- PEPE prints a textbook double bottom as $4.28M in inflows and a rebound from critical support signal a potential trend reversal.
- With $PEPE nearing key resistance and recent buys from Tornado-linked wallets, technicals and on-chain activity demand close attention.
- PEPE’s bounce from multi-week lows forms a bullish “W” structure while volume surges, suggesting mounting momentum for a breakout.
According to Lookonchain, In the last 8 hours, five wallets reportedly spent $4.28 million to scoop up 611 billion $PEPE tokens. These wallets withdrew ETH from Tornado Cash nearly 15 days ago, which hints at possible ties to a hacker. The sudden accumulation adds a suspicious twist to PEPE’s current price action. Meanwhile, the meme coin has landed on a critical weekly support level, and the chart is printing a classic “W” reversal pattern.

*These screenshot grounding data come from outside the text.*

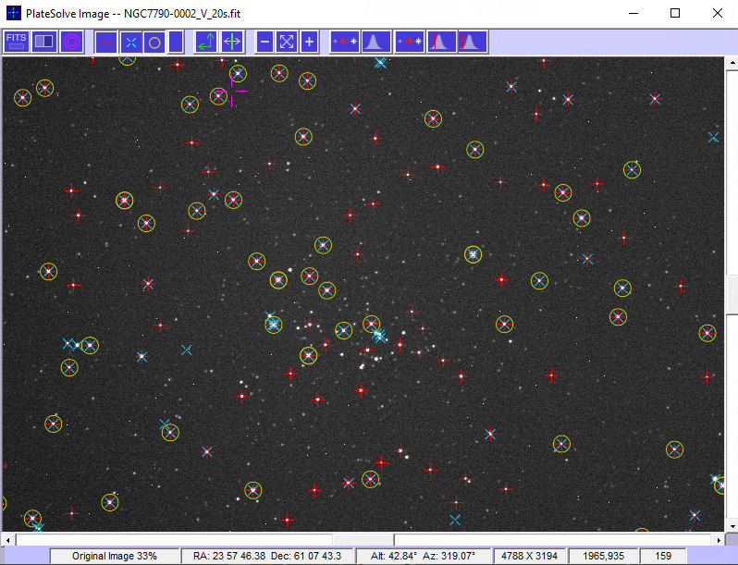Image resolution: width=738 pixels, height=565 pixels.
Task: Click the magenta concentric circles icon
Action: click(x=71, y=42)
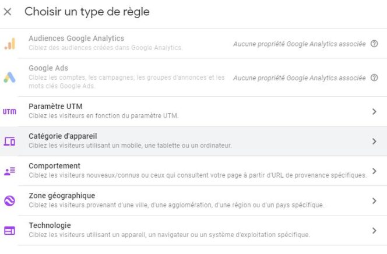Click the Comportement behavior icon
Image resolution: width=387 pixels, height=254 pixels.
point(9,171)
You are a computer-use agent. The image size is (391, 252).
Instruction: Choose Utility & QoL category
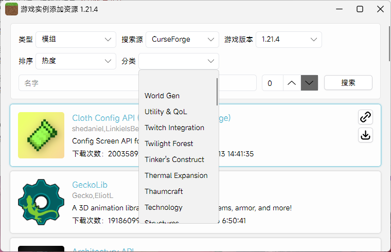166,112
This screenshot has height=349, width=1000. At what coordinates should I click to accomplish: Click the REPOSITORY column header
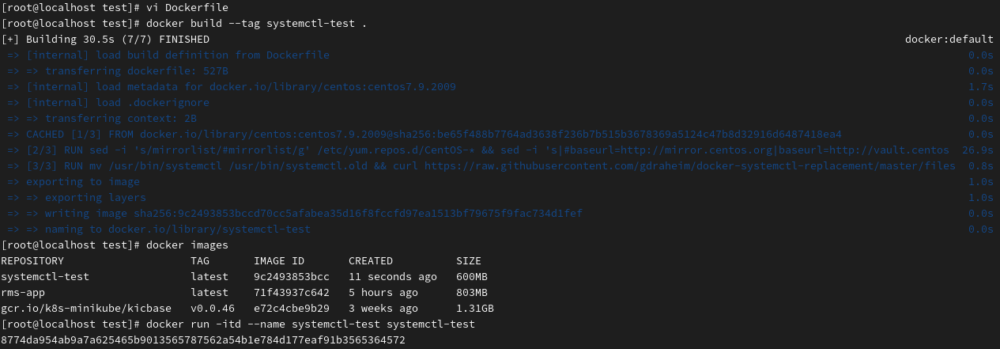click(32, 261)
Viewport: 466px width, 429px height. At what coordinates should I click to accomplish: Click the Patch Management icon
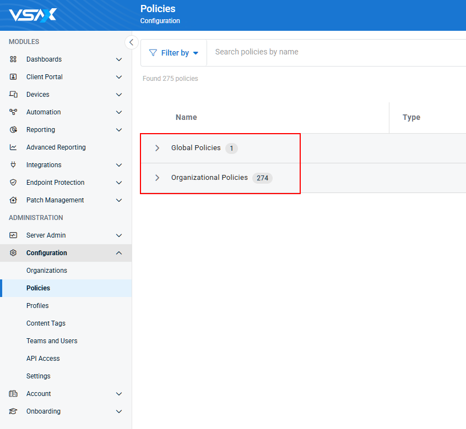(x=13, y=200)
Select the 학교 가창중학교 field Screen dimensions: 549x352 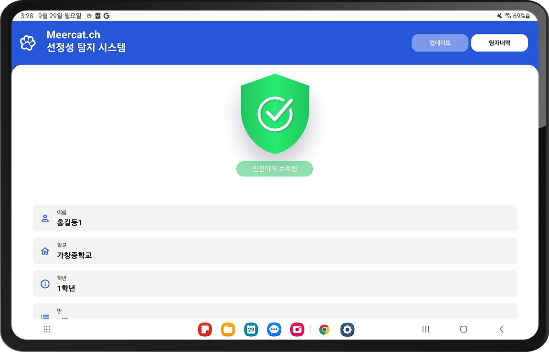pos(275,251)
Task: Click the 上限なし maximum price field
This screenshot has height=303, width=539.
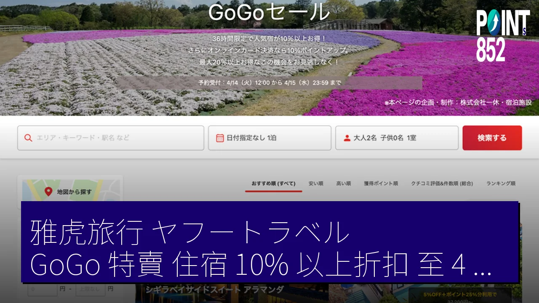Action: tap(90, 289)
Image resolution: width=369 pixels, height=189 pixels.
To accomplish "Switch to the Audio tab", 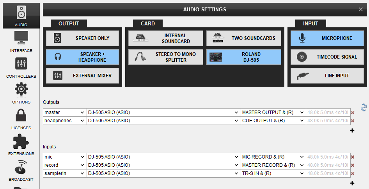I will [21, 16].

This double bottom structure has formed over a span of several weeks. The latest PEPE price hovers at $0.00000699, down over 75% from its December high near $0.0000275. However, the bounce from recent lows shows encouraging signs. Price is now moving upward with momentum, testing a resistance zone that previously blocked bullish attempts.
Price Structure Shows Signs of Reversal
From December through February, PEPE followed a relentless downtrend. Failed recovery attempts led to lower highs and steep losses. The chart displays volatile price swings, but from late February onward, the structure began to consolidate. Price started to compress between $0.00000550 and $0.00000850.

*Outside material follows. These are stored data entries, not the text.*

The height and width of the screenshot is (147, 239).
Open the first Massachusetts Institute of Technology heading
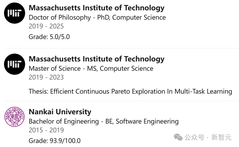point(97,8)
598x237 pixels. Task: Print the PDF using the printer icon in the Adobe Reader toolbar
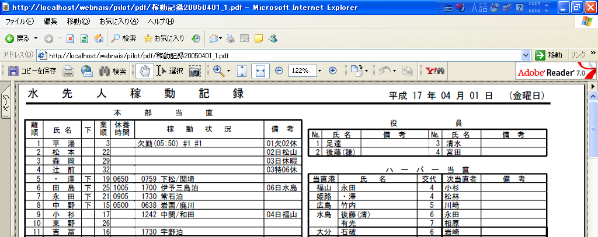point(68,71)
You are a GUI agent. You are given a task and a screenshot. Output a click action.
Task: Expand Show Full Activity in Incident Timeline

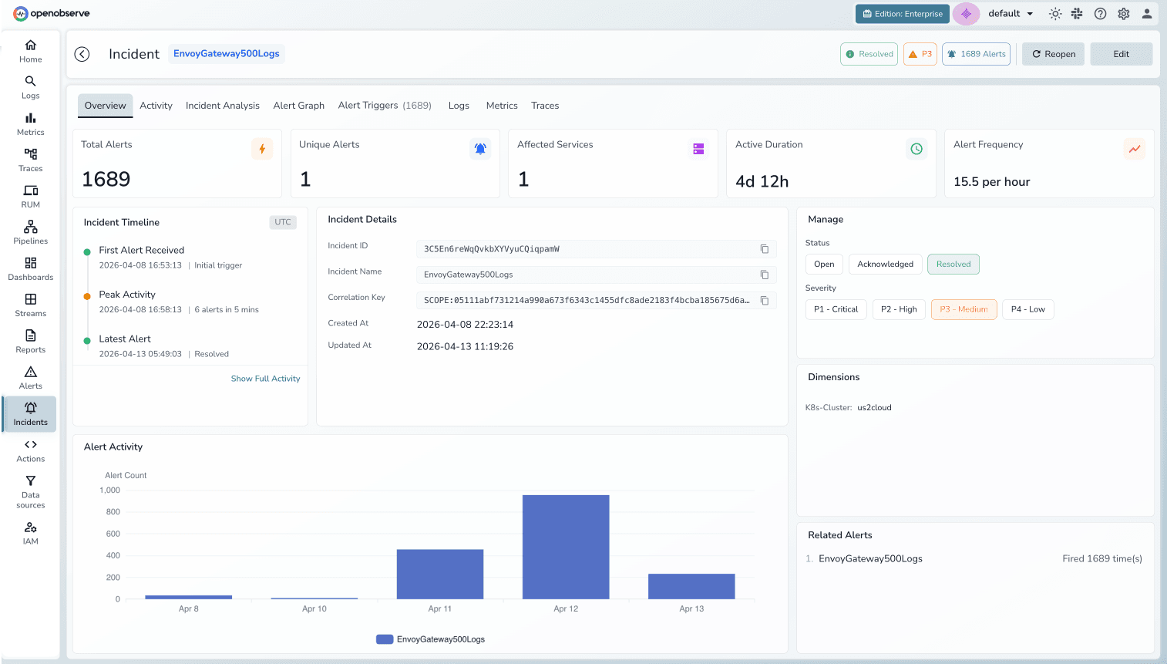(x=265, y=378)
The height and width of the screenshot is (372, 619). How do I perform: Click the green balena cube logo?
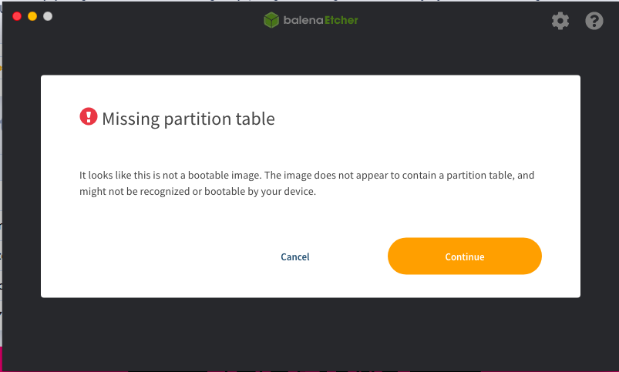pos(271,20)
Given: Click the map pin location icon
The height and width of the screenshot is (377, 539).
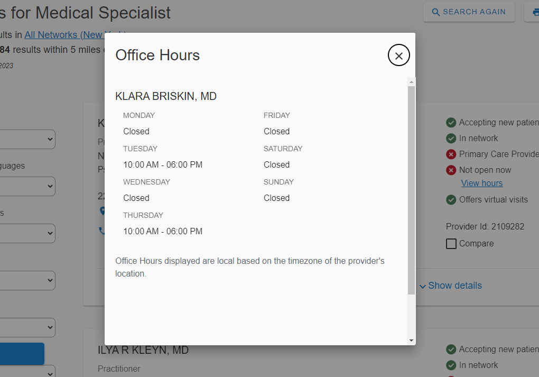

Moreover, the formation of two distinct bottoms in March and April adds technical clarity. Both dips reached near-identical levels, rebounding with similar speed and volume patterns. These recoveries followed a near-identical two-week timeline. Consequently, this symmetrical behavior strengthens the case for a potential breakout.

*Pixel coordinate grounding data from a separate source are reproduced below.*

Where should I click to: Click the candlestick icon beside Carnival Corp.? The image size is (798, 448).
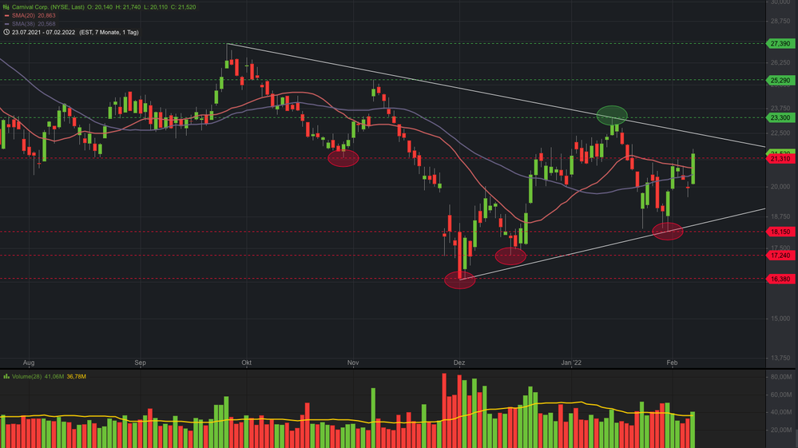[6, 6]
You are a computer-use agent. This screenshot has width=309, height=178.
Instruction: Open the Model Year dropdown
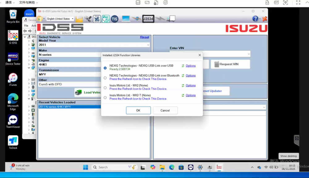148,45
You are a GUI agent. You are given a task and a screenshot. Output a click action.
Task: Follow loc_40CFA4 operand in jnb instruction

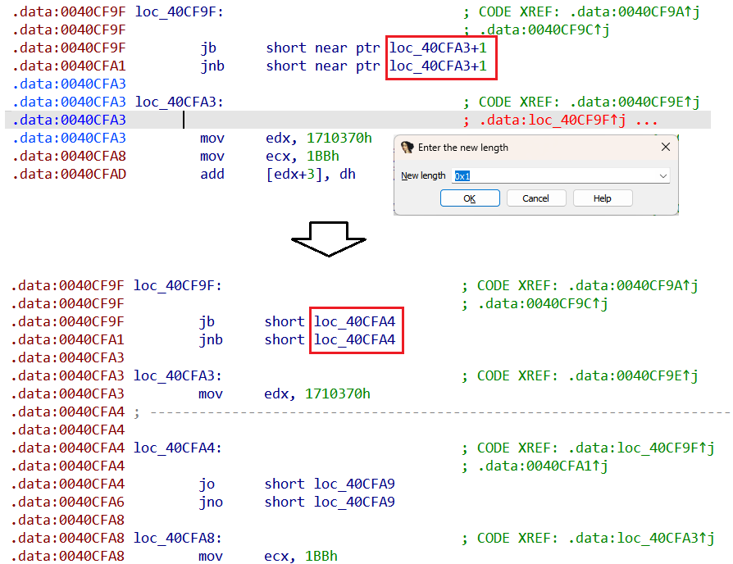(354, 339)
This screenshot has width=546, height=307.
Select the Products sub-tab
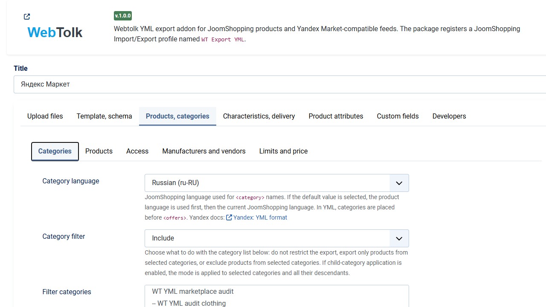pyautogui.click(x=99, y=151)
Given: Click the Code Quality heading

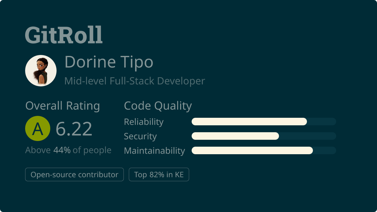Looking at the screenshot, I should tap(158, 106).
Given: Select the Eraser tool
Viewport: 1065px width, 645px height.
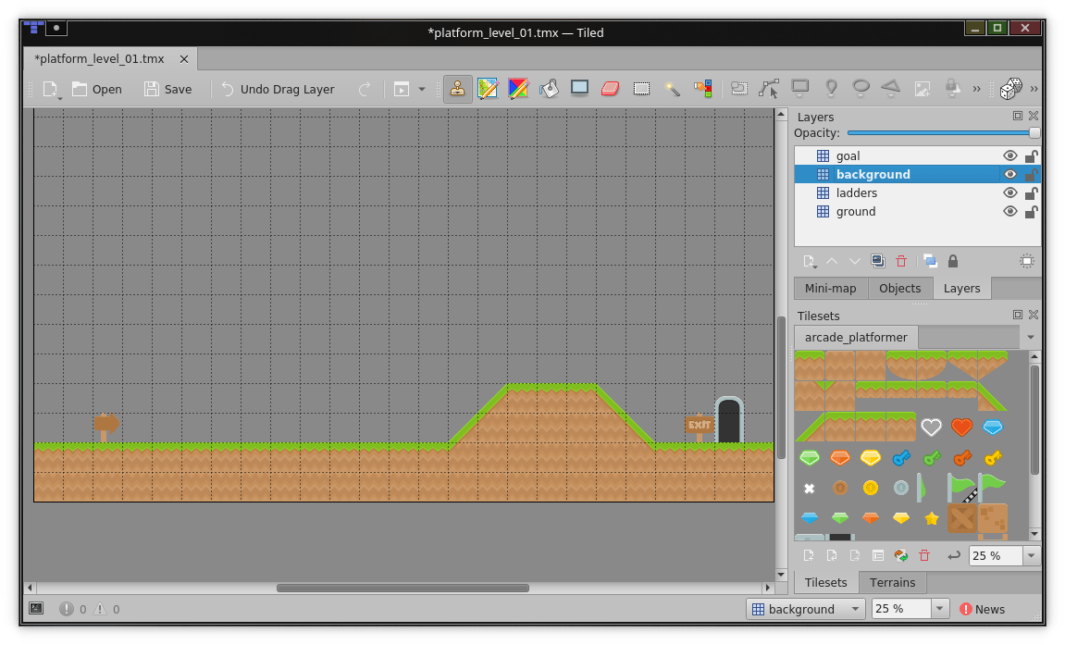Looking at the screenshot, I should (x=610, y=88).
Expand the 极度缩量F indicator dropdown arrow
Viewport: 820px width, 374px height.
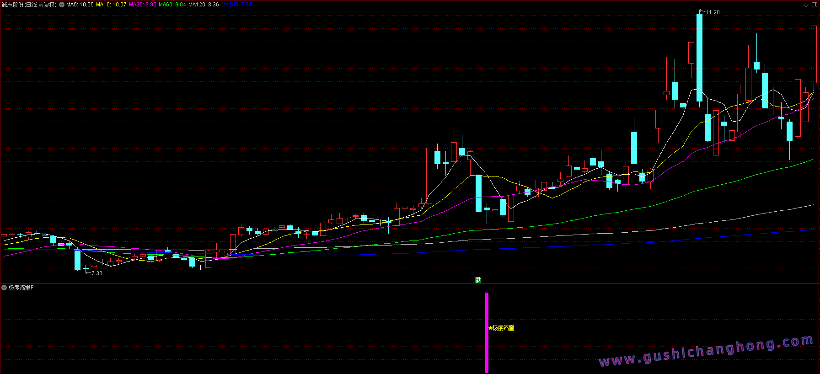point(4,288)
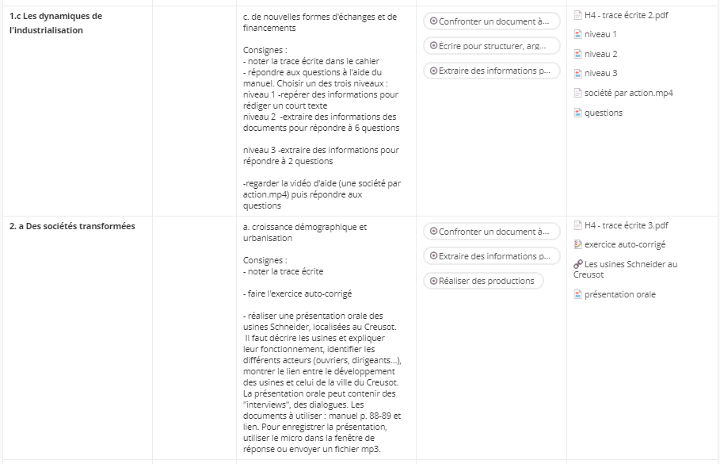
Task: Click the société par action.mp4 file icon
Action: 577,93
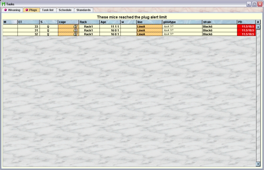264x170 pixels.
Task: Click female symbol in row ET 31
Action: click(x=48, y=30)
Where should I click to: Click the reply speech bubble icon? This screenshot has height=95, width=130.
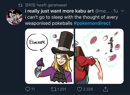point(28,89)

Resistance Retest Could Be Decisive
Currently, PEPE is once again approaching the horizontal resistance at $0.00000850. This level has capped bullish momentum for weeks. However, the renewed push carries stronger volume and a more defined upward trend. If price manages to break above this zone, it may confirm a mid-term reversal.
Additionally, the current upward momentum coincides with the $4.28 million buy-in, which adds further fuel to speculation. If those funds belong to bad actors, any sharp move could spark massive volatility. Hence, traders must monitor both technical and on-chain signals closely.